* _Consegna_
Trasforma in una lista JSON di stringhe le righe dei dati dalla riga con "Task: Click the OpenAI" fino alla fine dei dati, estremi compresi, con una stringa per ogni riga e senza le righe vuote. Lascia fuori dalla risposta le immagini.

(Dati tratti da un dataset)
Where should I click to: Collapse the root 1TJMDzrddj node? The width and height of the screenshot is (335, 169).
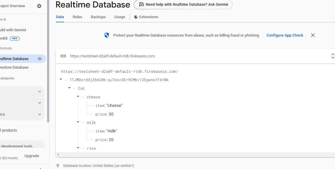point(61,80)
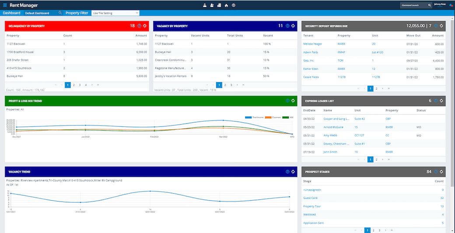Screen dimensions: 455x233
Task: Click the Command Launch search field
Action: click(x=414, y=5)
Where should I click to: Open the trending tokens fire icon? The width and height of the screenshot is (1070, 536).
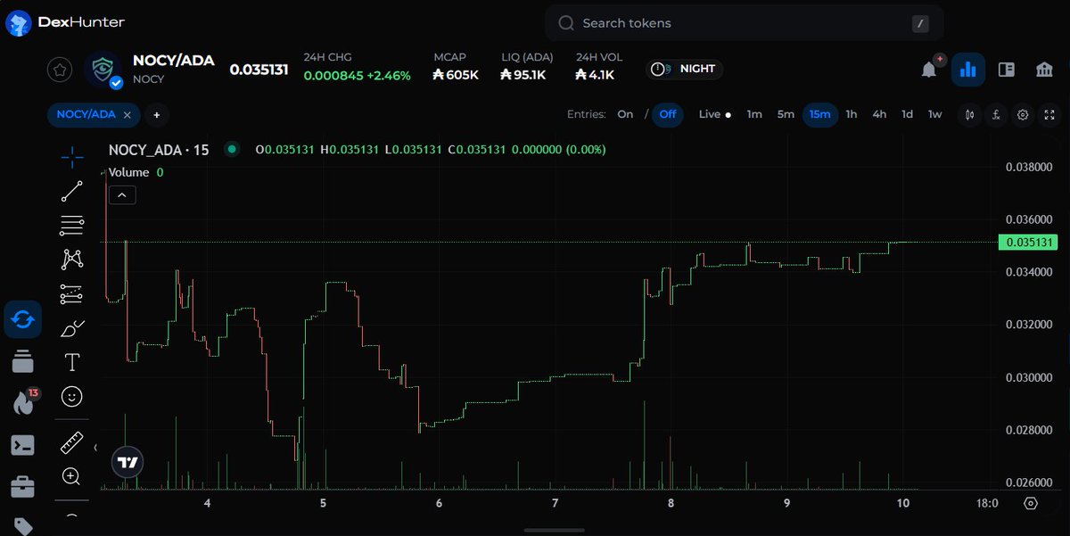[21, 403]
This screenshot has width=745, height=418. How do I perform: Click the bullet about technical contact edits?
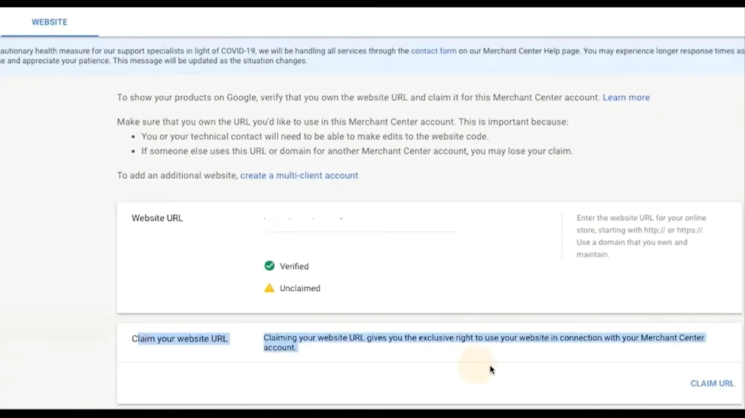[314, 137]
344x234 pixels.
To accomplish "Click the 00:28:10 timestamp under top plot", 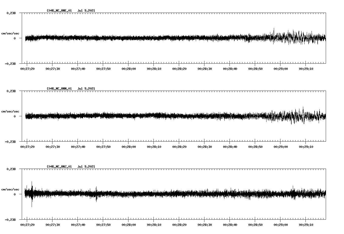I will tap(155, 68).
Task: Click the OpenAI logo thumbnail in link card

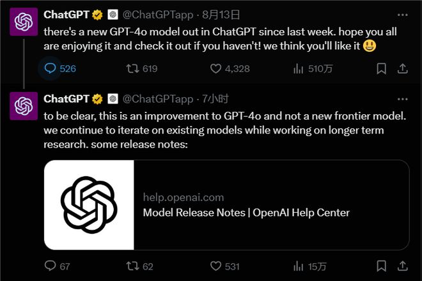Action: [x=89, y=204]
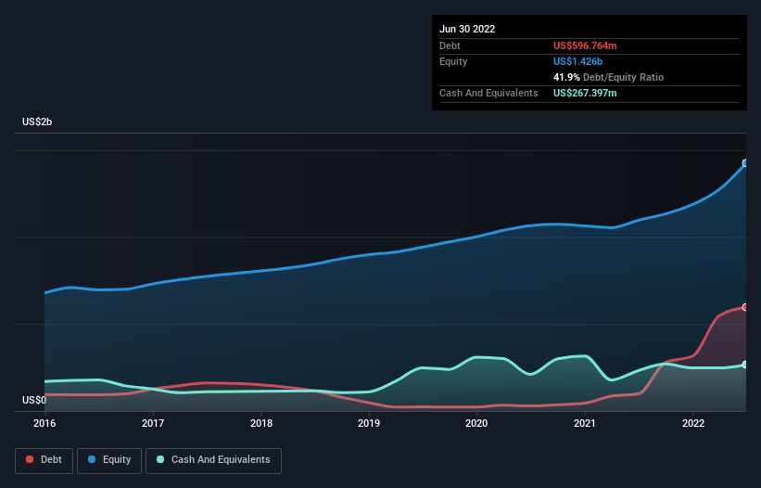Toggle Cash And Equivalents legend button

pyautogui.click(x=213, y=461)
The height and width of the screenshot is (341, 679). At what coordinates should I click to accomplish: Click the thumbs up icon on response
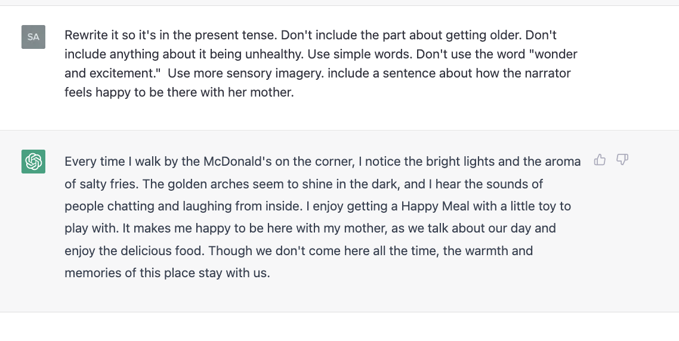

* _Risposta corretta_
[
  "Task: Click the OpenAI logo thumbnail in link card",
  "Action: [x=89, y=204]",
  "Toggle Cash And Equivalents legend button",
  "pyautogui.click(x=213, y=461)",
  "The height and width of the screenshot is (341, 679). At what coordinates should I click to accomplish: Click the thumbs up icon on response"
]